New National Party parliamentarian and former welfare minister Abe Williams is expected to be sacked from parliament and his party on Wednesday.

After the three-hour judgment on Tuesday, the Western Cape branch of the NNP set up a committee to decide on his fate. But this, the party says, is a mere formality that must be followed before he can be axed.

This follows a Cape High Court ruling which found him guilty on 40 counts of fraud and theft involving more than R600 000.

Premier Gerald Morkel said: "I wish to express my regret about the pain and suffering this has brought to his family."

A statement formally ending Williams' political career is expected on Wednesday.
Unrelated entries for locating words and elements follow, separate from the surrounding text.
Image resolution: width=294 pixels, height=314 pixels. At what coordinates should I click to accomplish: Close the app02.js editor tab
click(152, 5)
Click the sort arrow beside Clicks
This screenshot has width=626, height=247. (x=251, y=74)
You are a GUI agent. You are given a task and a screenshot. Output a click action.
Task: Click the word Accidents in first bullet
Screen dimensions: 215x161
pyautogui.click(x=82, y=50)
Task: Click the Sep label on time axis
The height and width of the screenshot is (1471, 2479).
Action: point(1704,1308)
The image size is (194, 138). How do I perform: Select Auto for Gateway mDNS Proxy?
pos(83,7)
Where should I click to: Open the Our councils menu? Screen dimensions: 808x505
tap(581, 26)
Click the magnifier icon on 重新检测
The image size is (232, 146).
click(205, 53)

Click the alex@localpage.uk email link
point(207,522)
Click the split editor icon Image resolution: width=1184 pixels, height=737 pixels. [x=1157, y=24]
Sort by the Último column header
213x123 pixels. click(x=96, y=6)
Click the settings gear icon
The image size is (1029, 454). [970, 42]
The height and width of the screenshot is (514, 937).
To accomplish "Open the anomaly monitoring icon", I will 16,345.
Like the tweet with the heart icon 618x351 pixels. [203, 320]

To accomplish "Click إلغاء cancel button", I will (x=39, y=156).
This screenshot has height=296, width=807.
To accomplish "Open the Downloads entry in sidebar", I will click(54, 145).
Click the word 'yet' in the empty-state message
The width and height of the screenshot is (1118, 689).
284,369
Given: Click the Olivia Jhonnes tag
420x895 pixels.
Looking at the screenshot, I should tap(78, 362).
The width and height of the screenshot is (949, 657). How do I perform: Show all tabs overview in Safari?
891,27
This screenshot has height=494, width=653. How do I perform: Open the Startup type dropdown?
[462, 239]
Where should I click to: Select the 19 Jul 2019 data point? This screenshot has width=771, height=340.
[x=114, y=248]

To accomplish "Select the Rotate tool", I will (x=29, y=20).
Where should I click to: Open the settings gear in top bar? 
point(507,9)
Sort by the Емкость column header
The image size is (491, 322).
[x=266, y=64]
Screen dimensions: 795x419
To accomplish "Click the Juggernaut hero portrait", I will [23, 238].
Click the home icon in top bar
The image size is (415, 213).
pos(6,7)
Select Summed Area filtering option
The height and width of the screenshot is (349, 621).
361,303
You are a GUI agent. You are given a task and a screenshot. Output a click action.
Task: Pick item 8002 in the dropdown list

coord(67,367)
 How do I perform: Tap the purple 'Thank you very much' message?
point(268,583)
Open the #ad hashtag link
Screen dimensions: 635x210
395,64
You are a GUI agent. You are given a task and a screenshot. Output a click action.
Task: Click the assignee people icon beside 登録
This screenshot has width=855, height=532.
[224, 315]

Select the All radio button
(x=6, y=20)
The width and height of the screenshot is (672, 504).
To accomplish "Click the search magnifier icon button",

Williams, who took bribes for thousands of rands, and used money donated to the people of the West Coast and his own political party - the then-National Party - to pay off his own bank overdraft, the Cape High Court found on Tuesday.

In one of the most high-profile cases of corruption in South Africa, Judge Roger Cleaver convicted Williams of corruption and theft totalling R623 254.

The judge found that:

- Williams, who is still a New National Party MP, took a bribe of R140 000 from a company involved with a house of representatives literacy project, Mercedes Information Technologies (MIT). According to auditors, MIT made millions of rands from the literacy project.

In return, Williams promised that he would ensure the government kept on buying computers from MIT, when it extended the literacy project. He also undertook to speak to then-state president FW de Klerk about dropping an investigation into the first phase of the project

- Williams took a bribe of R100 112 from Port Elizabeth millionaire Michau Huisamen to pressure authorities to extend to the Eastern Cape Nisec's existing tender to handle pension payouts in the Western Cape.

Shortly before the deal, Huisamen sold Nisec to parastatal company Denel. In terms of this contract, Huisamen was to get R2-million if the tender was extended

- Williams stole R343 142 from donations he had received to help the people on the West Coast and promote his political aims, to pay off his personal overdraft

- He stole R40 000 from the proceeds of the West Coast Classic golf tournament, held for the benefit of the NNP.

"The court case is not finished. I do not want to say anything," was the only comment Williams offered in a shaking voice when he left the court on Tuesday.

The verdict had been a unanimous decision between himself and assessors Henk Rubidge and Ben Martin, said Judge Cleaver.

He found that Williams transferred donor money on 18 occasions to his personal account, in an attempt to clear his overdraft. Although the bank received the benefit of such transfers, South African law recognised it as theft of "credit".

Mike Savage, who did the forensic audit for the directorate for serious economic offences, indicated to the court that as much as 93 percent of donations that were deposited in an account reserved for that purpose found their way into Williams's personal overdrawn account or were used for his benefit.

Judge Cleaver said Williams's evidence was "evasive" and "incoherent" and he often adapted his version of events when confronted with discrepancies.

Evidence and argument in aggravation and mitigation of sentence is expected to be heard on Wednesday.